**WORK INSTRUCTION 1**
In the article on evolutionary trees, which journal published the University of Bath study?
**WORK INSTRUCTION 2**
Continue the article on evolutionary trees, picking up after its final sentence.

Zoology

A New Study Claims that the Majority of Our Evolutionary Trees are Incorrect

A New Study Claims that the Majority of Our Evolutionary Trees are Incorrect

According to new research undertaken by experts at the University of Bath’s Milner Centre for Evolution, identifying evolutionary trees of animals by comparing anatomy rather than DNA sequences is deceptive.

The study, which was published in the journal Communications Biology, demonstrates that we frequently need to contradict centuries of scholarly work that categorized living organisms based on their appearance.

Biologists have been attempting to reconstruct animal “family trees” since Darwin and his contemporaries in the 19th century by carefully scrutinizing discrepancies in their anatomy and structure (morphology).

However, thanks to advances in rapid genetic sequencing techniques, biologists can now use genetic (molecular) data to piece together evolutionary relationships for species quickly and cheaply, revealing that organisms we once thought were closely related actually belong in completely different branches of the tree.

The interplay of changes in information and speciation has resulted in the Tree of Life. Life is diversified, as it is made up of many different species rather than just one. While there may have been just one line of descent at first, there are now multiple lines of descent, resulting in many “families” reproducing through time.

For the first time, scientists at the University of Bath compared evolutionary trees based on morphology to those based on DNA data, and mapped them according to geographic location.

They discovered that animals classified together by molecular trees lived geographically closer together than animals grouped by morphological trees. A phylogenetic tree can be viewed as a timeline of evolution. A single lineage at the base of many phylogenetic trees represents a common ancestor.

**INFORMATION PROVIDED**
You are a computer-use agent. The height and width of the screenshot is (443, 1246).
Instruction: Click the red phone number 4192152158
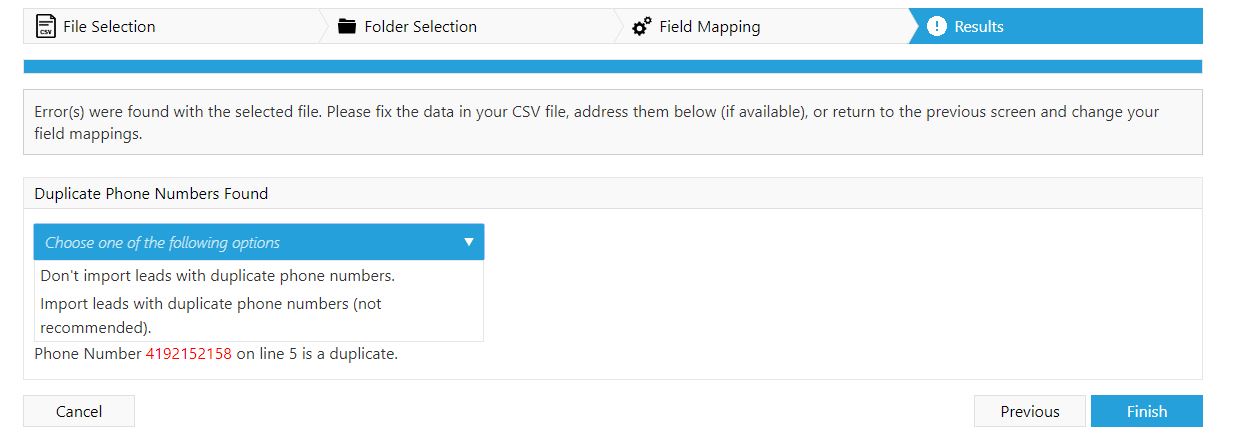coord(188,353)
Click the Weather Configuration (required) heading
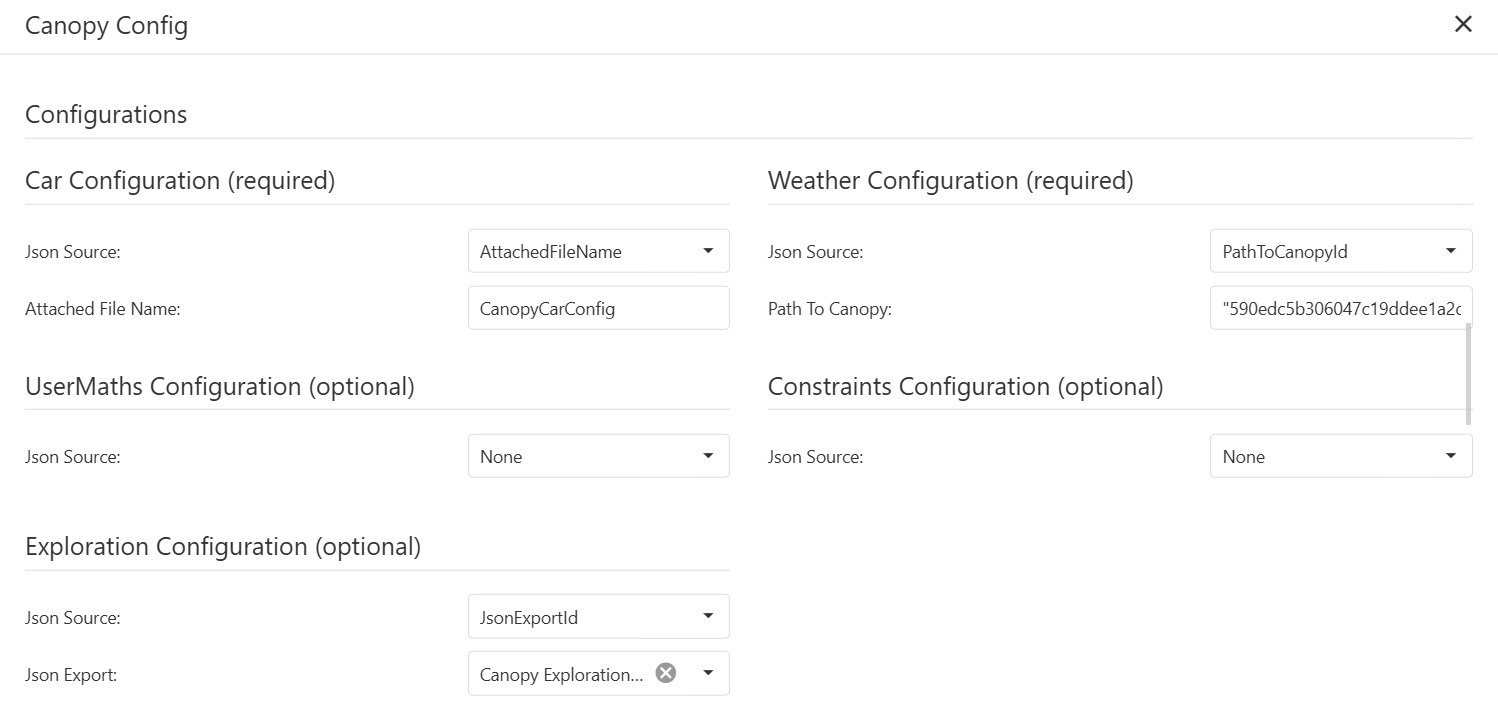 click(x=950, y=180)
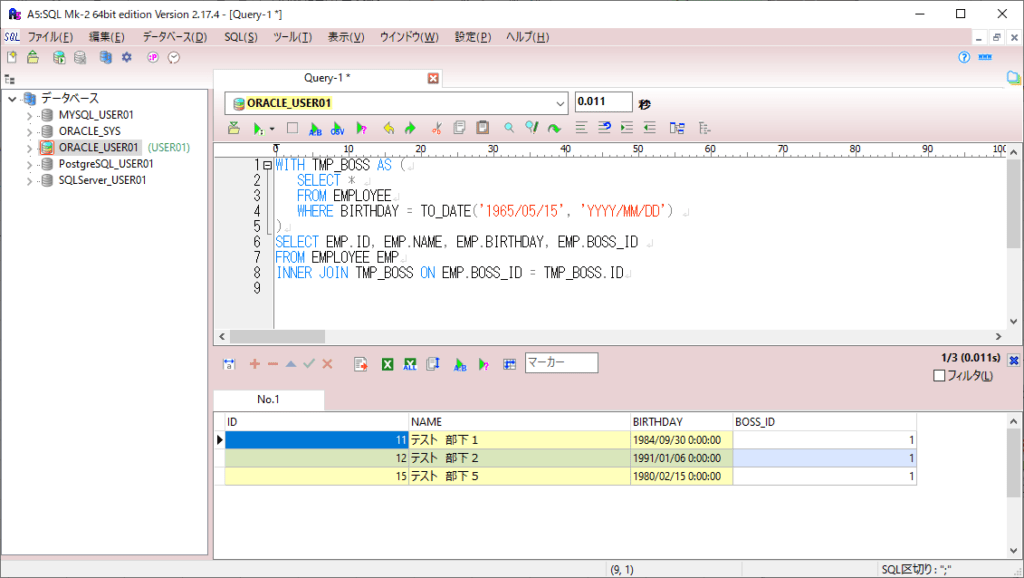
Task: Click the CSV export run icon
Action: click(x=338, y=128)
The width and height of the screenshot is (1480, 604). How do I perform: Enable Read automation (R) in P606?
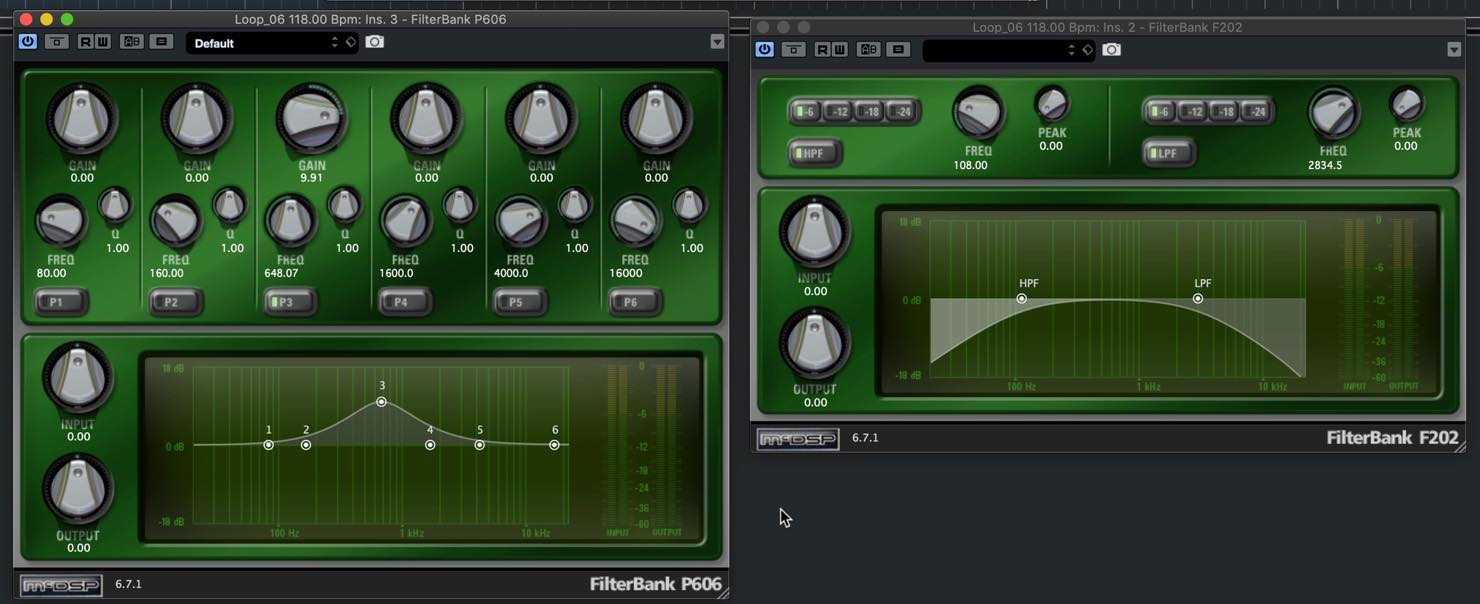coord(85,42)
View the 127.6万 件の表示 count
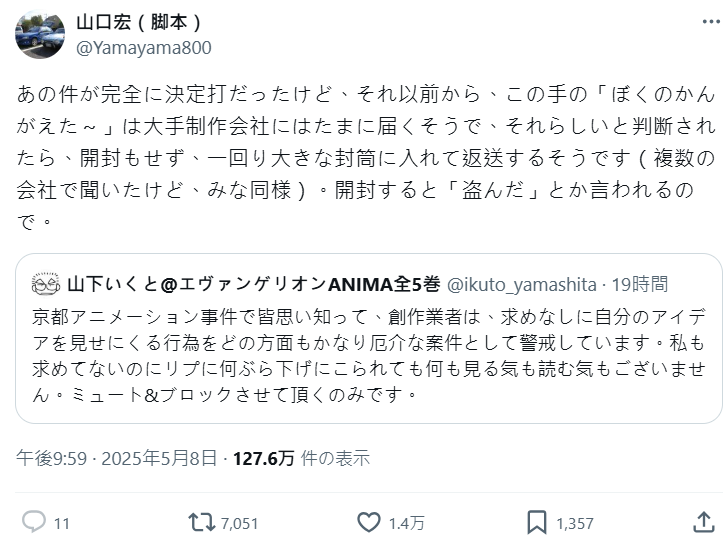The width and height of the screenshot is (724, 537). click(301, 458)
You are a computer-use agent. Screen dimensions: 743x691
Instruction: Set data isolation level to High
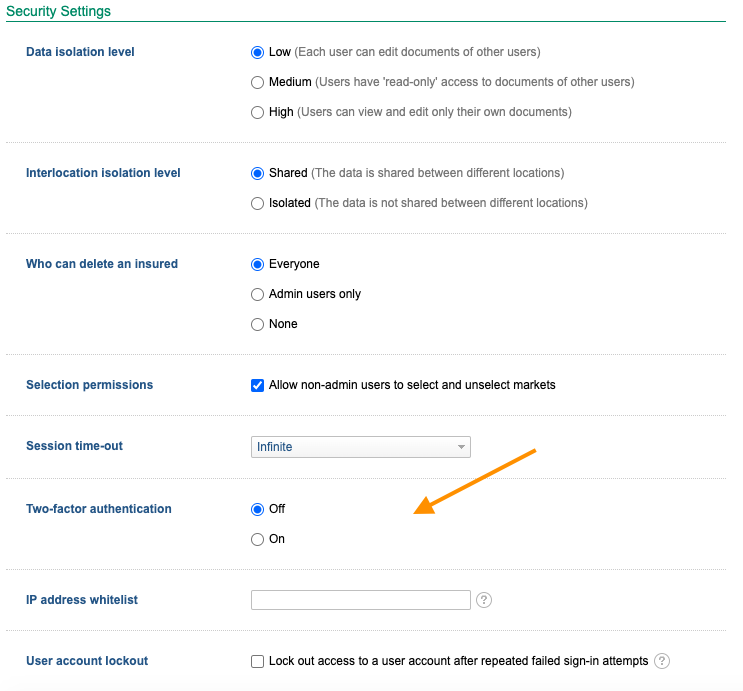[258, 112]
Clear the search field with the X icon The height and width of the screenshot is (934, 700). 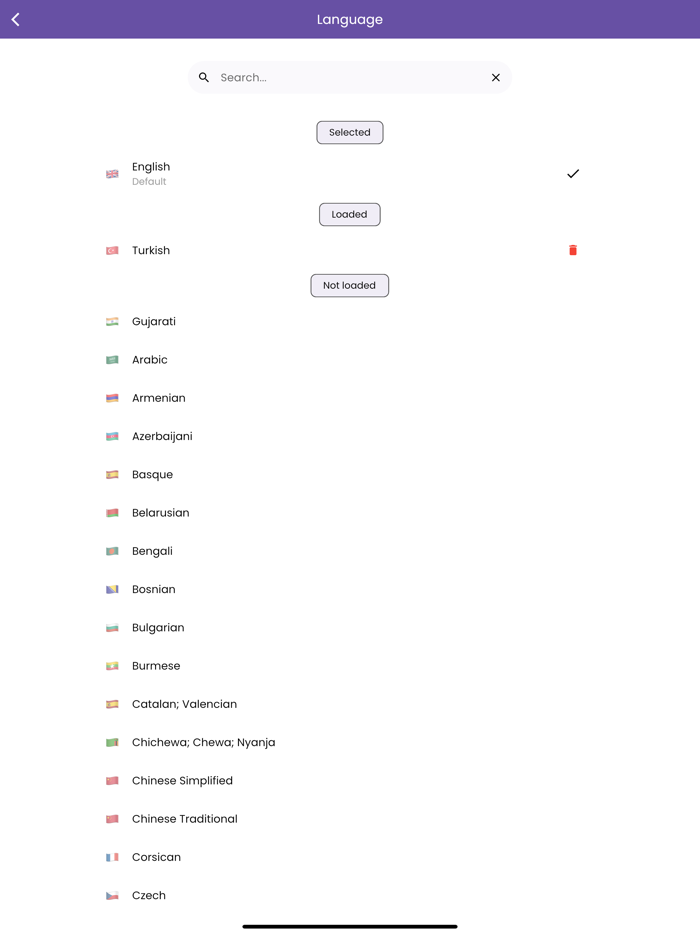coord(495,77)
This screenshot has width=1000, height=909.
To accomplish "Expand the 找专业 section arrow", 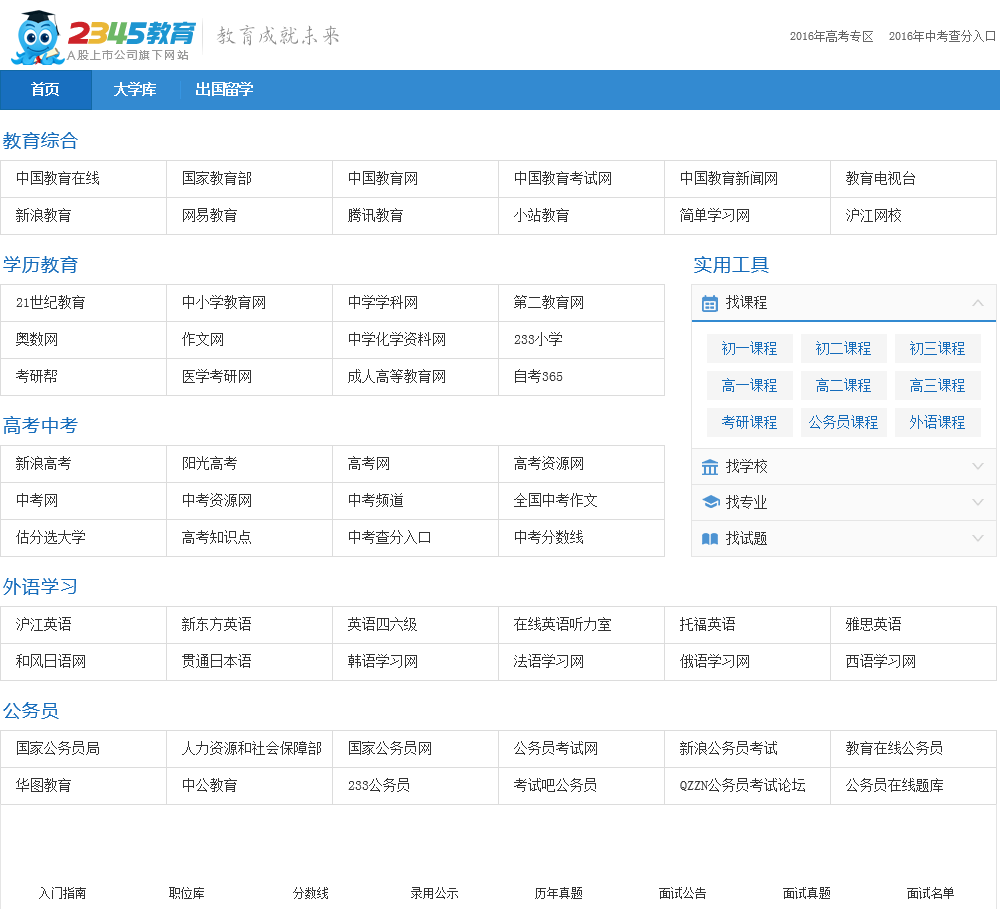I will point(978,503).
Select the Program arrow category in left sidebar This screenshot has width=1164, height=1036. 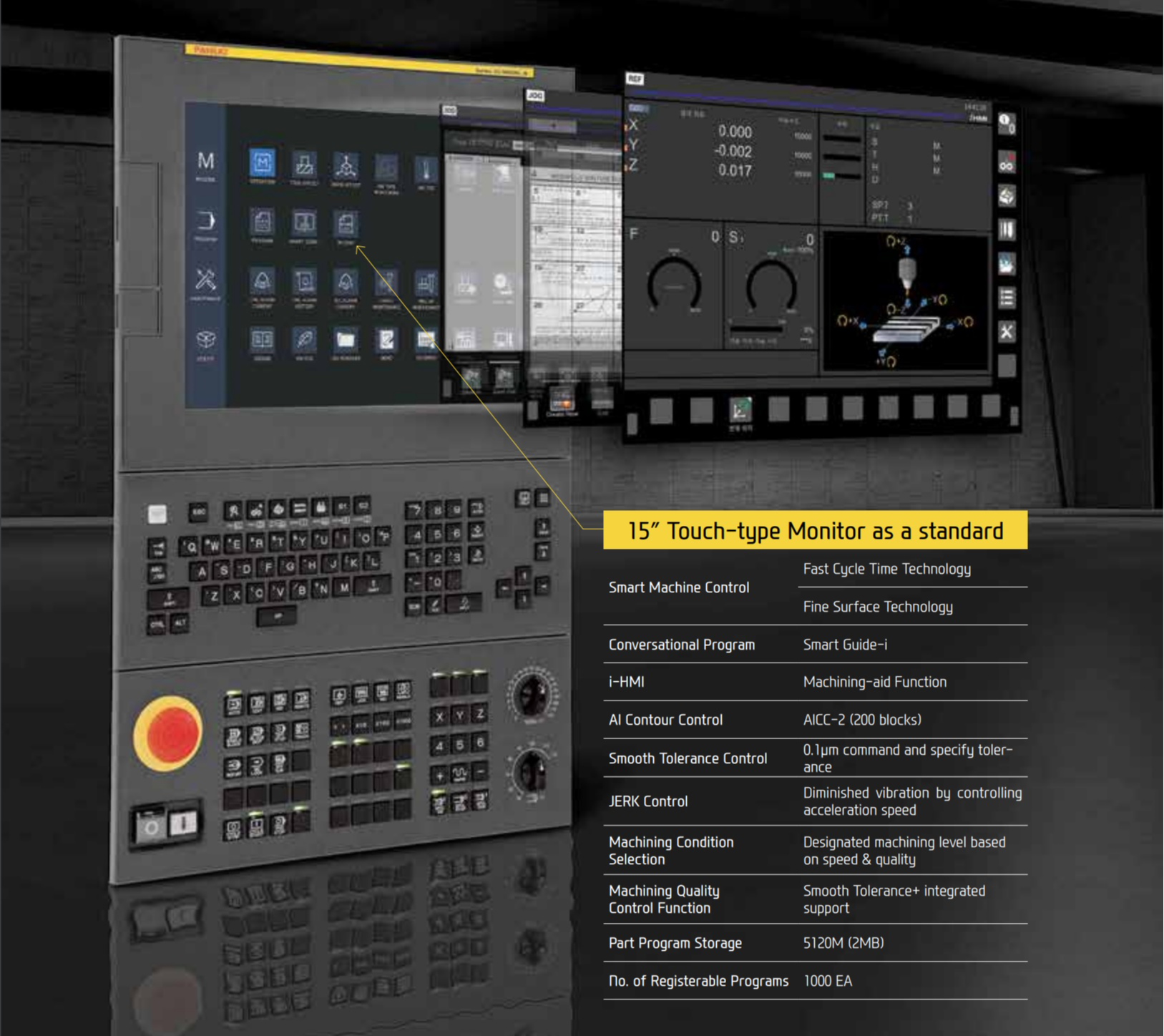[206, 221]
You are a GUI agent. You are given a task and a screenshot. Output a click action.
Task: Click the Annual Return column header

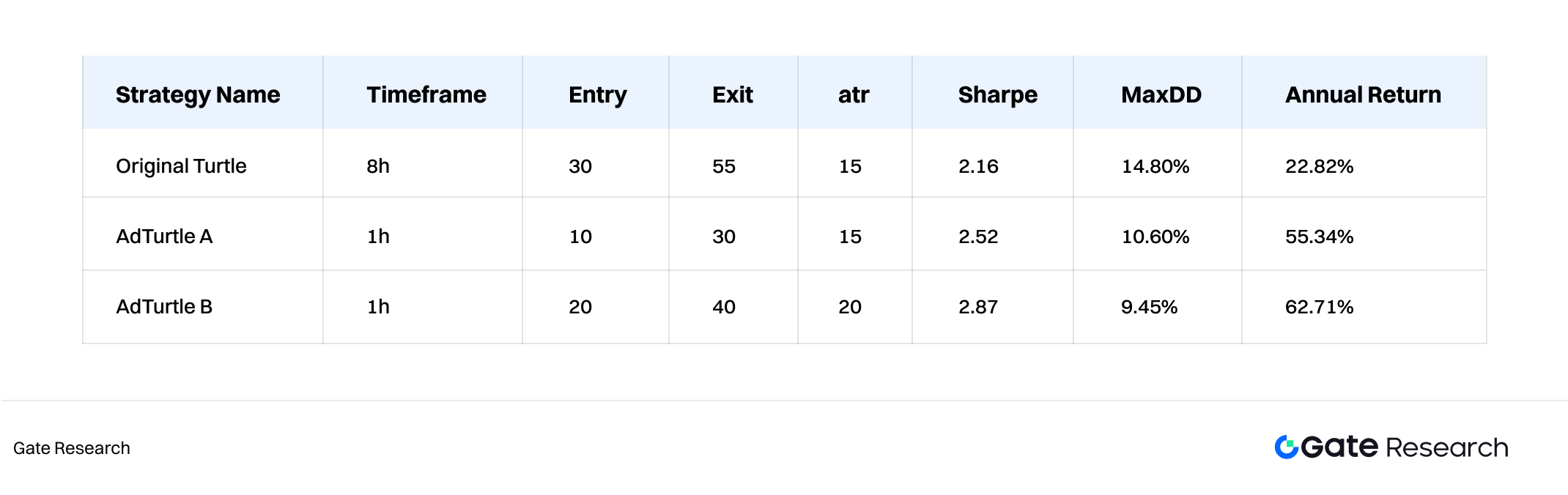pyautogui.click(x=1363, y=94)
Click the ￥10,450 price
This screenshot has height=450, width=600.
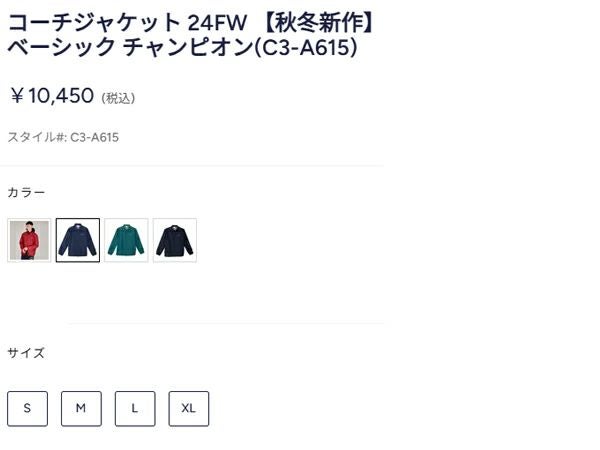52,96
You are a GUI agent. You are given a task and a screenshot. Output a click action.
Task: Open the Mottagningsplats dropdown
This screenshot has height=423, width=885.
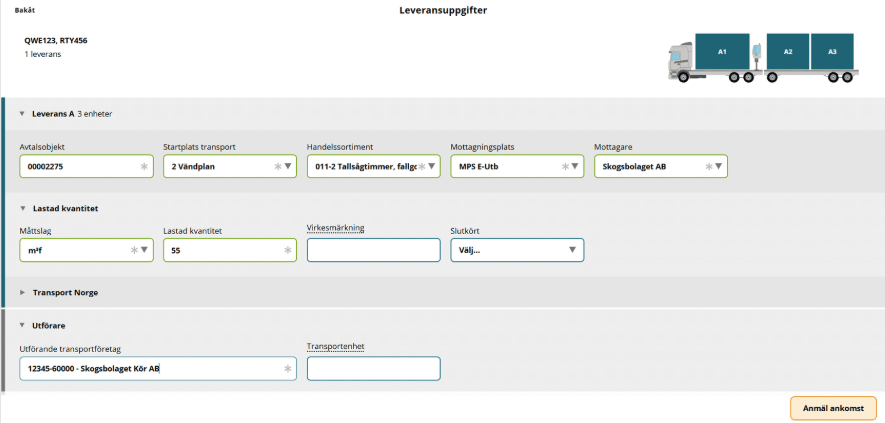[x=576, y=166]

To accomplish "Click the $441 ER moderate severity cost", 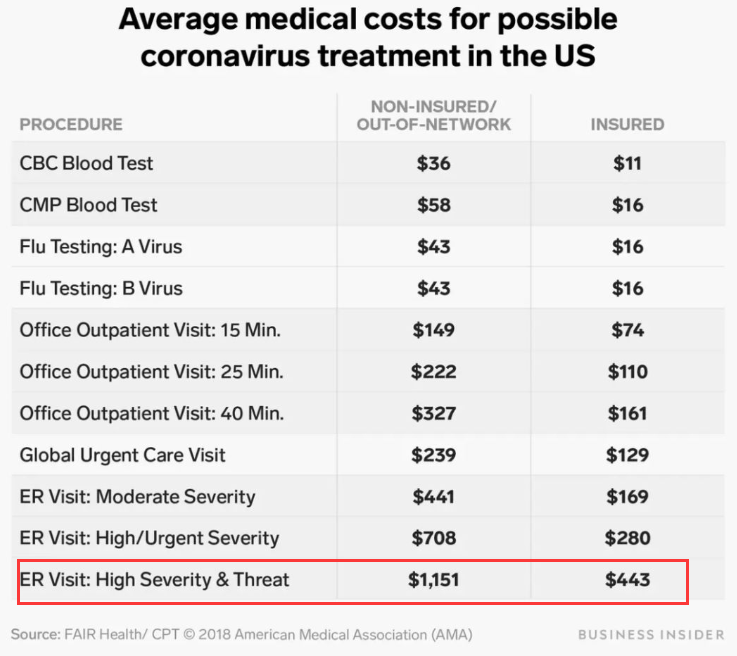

**OUTPUT 1**
Communications Biology

**OUTPUT 2**
Matthew Wills, Professor of Evolutionary Paleobiology at the Milner Centre for Evolution at the University of Bath, said:

“It turns out that we’ve got lots of our evolutionary trees wrong. For over a hundred years, we’ve been classifying organisms according to how they look and are put together anatomically, but molecular data often tells us a rather different story. Our study proves statistically that if you build an evolutionary tree of animals based on their molecular data, it often fits much better with their geographical distribution.”

“Where things live their biogeography is an important source of evolutionary evidence that was familiar to Darwin and his contemporaries. For example, tiny elephant shrews, aardvarks, elephants, golden moles, and swimming manatees have all come from the same big branch of mammal evolution despite the fact that they look completely different from one another (and live in very different ways).

They’ve all been lumped together in a group called Afrotheria, so named since they all come from the African continent, and the group’s biogeography matches.

It turns out that we’ve got lots of our evolutionary trees wrong. For over a hundred years, we’ve been classifying organisms according to how they look and are put together anatomically, but molecular data often tells us a rather different story. Our study proves statistically that if you build an evolutionary tree of animals based on their molecular data, it often fits much better with their geographical distribution.

Professor Matthew Wills

The study discovered that convergent evolution, which occurs when a characteristic arises in two genetically unrelated groups of animals at the same time, is far more prevalent than biologists previously thought.

Professor Wills said: “We already have lots of famous examples of convergent evolution, such as flight evolving separately in birds, bats, and insects, or complex camera eyes evolving separately in squid and humans. But now with molecular data, we can see that convergent evolution happens all the time things we thought were closely related often turn out to be far apart on the tree of life.”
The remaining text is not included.